Exercise goal
In the artist biographies, at which school did Ansley West Rivers earn her MFA?

# Start of Source

ADAMA DELPHINE FAWUNDU
Adama Delphine Fawundu is a photographer and visual artist of Mende, Bubi and Krim descent born in Brooklyn, NY. Fawundu co-published the critically acclaimed book, MFON: Women Photographers of the African Diaspora. For decades, she has exhibited both nationally and internationally and is a 2024 Guggenheim Memorial Foundation Fellowship in Fine Arts. Her awards include, New York Foundation for The Arts Photography Fellowship (2016) and the Rema Hort Mann Artist Grant (2018) and a 2022 Outwin Boochever Portrait Competition finalist. She was commissioned by the Park Avenue Armory to participate in the 100 Years|100 Women Project/The Women’s Suffrage NYC Centennial Consortium (2019-2021). Her works are in the permanent collections of the Brooklyn Museum of Art, Brooklyn, NY; Princeton University Museum, Princeton, NJ; Bryn Mawr College, Bryn Mawr, PA; The Petrucci Family Foundation of African American Art, Asbury, NJ; The Brooklyn Historical Society, Brooklyn, NY; Norton Museum of Art, Palm Springs, FL; The David C. Driskell Art Collection, College Park, MD; Portland Museum of Art, Portland, ME; and number of private collections. She is an Assistant Professor of Visual Arts at Columbia University.
ANSLEY WEST RIVERS
Ansley West Rivers (American, b. 1983) holds a BFA from the University of Georgia and an MFA from the California College of the Arts. West Rivers’ work is featured in many public and private collections including Telfair Museum, Savannah, GA, the Museum of Contemporary Art of Georgia, The Judge Collection, LaGrange Art Museum, and The Mayo Collection. Additionally, West Rivers's work has been shown at The Wiregrass Museum (Dothan, AL), Wattis Institute of Contemporary Art (San Francisco, CA), Sous Les Etoiles Gallery (New York, NY), Burrard Arts Foundation (Vancouver BC), The David Brower Center (Berkeley, CA), Kala Art Institute (Berkeley, CA), Hathaway Gallery (Atlanta, GA), The Print Center (Philadelphia, PA). She currently lives with her husband and two children in Victor, Idaho.

# End of Source
# Start of Data section

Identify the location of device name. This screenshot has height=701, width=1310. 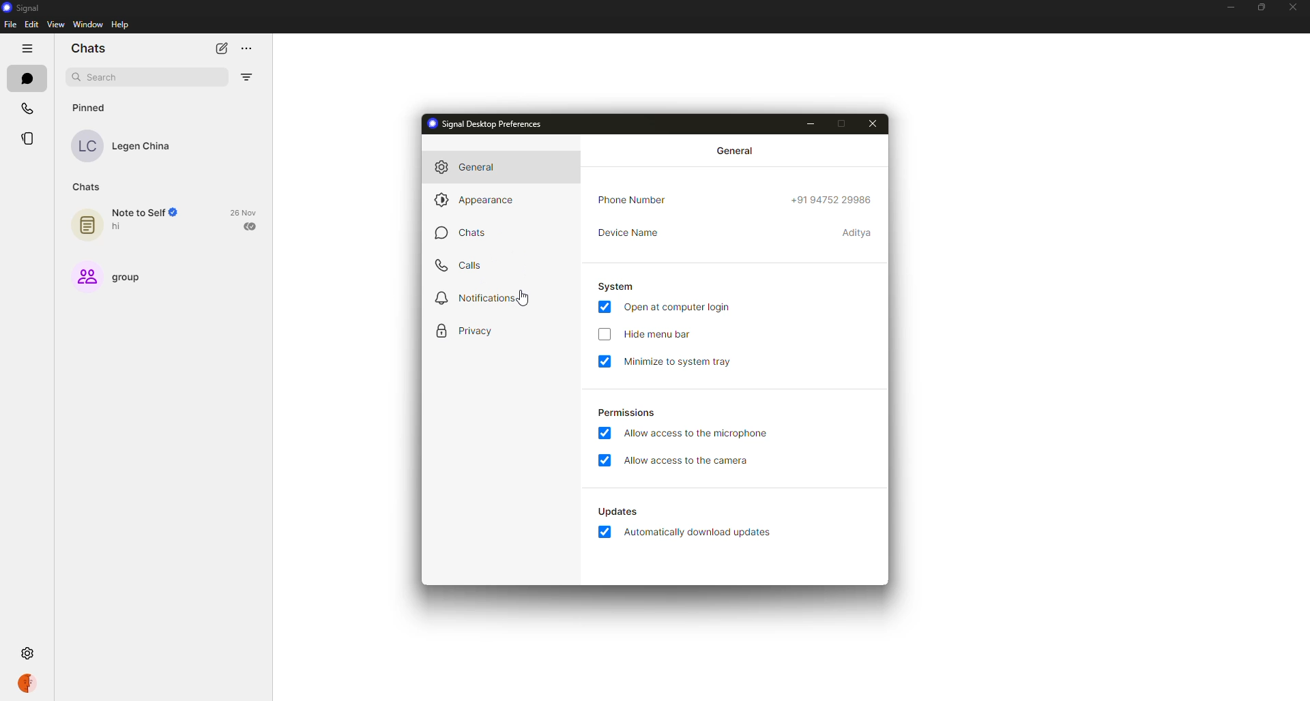
(627, 232).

# End of Data section

Final result
The California College of the Arts.